Have you ever truly evaluated your life? I’m not talking about casual contemplation, but a deep, introspective assessment where you write down your goals and measure your progress. During a course I attended last month, I was challenged to reverse engineer my life, starting from the end and working my way back. I was tasked with writing my own eulogy, and it proved to be a profound and transformative experience. I want to share my insights with you.

Not surprisingly, my eulogy didn’t mention material possessions, educational achievements, or social status. It revolved around how I lived my life and the impact I had on the people in it. As I wrote out my aspirations for the person I would become, tears streamed down my face. I cried for the parts of my life that filled my soul and for the areas where I fell short of my potential. I saw that this vision of a purposeful, fulfilling, and complete life was within my reach, and it shook me.

In writing my eulogy, I imagined my son reading it. The pride he would feel for the person I had become and the ways I had inspired him was overwhelming, but so was the profound sense of loss he would feel when I’m gone. This realization made me acutely aware of the significance of showing up for the people we love, but also for ourselves, of being fully present and holding a sacred space.
During my struggles with alcohol, my presence was diminished. Even though I might have physically been there, my essence was elsewhere, clouded by worries and regrets. When I wasn’t drinking the thoughts of the next drink, the quantity I needed to buy, and the obsession with wine consumed my mind. I was unable to fully enjoy the moments with my son, constantly distracted by self-imposed limitations.

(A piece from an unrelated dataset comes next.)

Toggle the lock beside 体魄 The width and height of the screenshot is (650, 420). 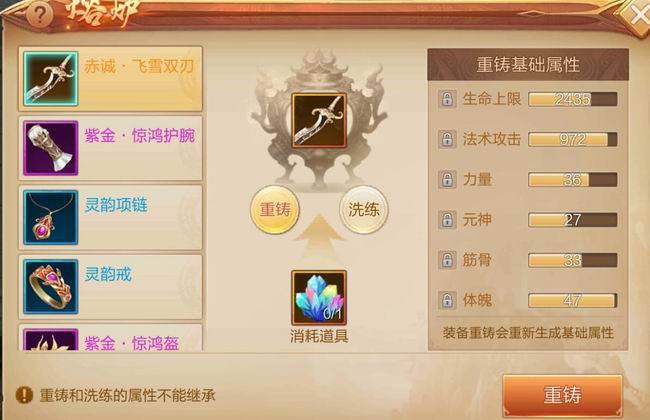point(447,300)
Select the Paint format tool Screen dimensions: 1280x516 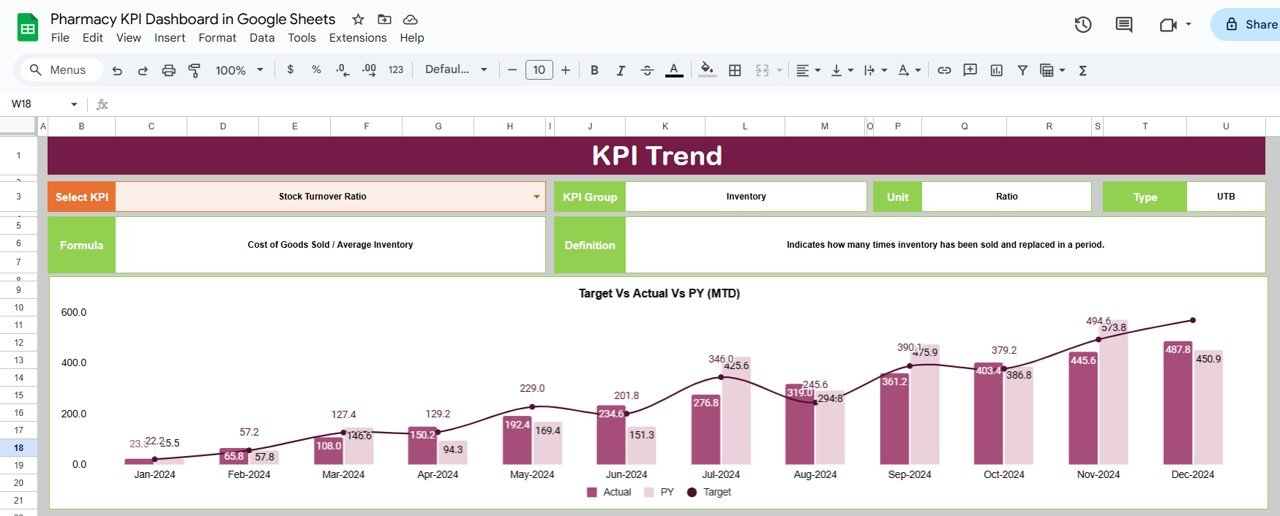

The pursuit of wine had taken over my life. It prevented me from showing up for my people and holding sacred space for those who needed it most. I recall missed opportunities to support my friends during pivotal moments because I was too lost in my own struggles. Today, as I navigate life without alcohol, I’ve learned to prioritize my own well-being to improve the quality of my interactions.

I invite you to embark on a similar journey of self-discovery. Take the time to write your own eulogy, guided by your personal values and what truly matters to you. Evaluate if your actions align with those values and if you are pursuing what is important to you rather than succumbing to societal expectations. Celebrate the areas of your life that are flourishing and confront the aspects where improvement is necessary. Seek out new strategies and approaches that will allow you to live a life that resonates with your values and honors the sacred.

I’ll leave you a quote that sums up our journey toward self-realization and personal growth:
“Life isn’t about finding yourself. It’s about creating yourself.” – George Bernard Shaw
Remember, your life is yours to shape, to mold, and to create. Embrace it!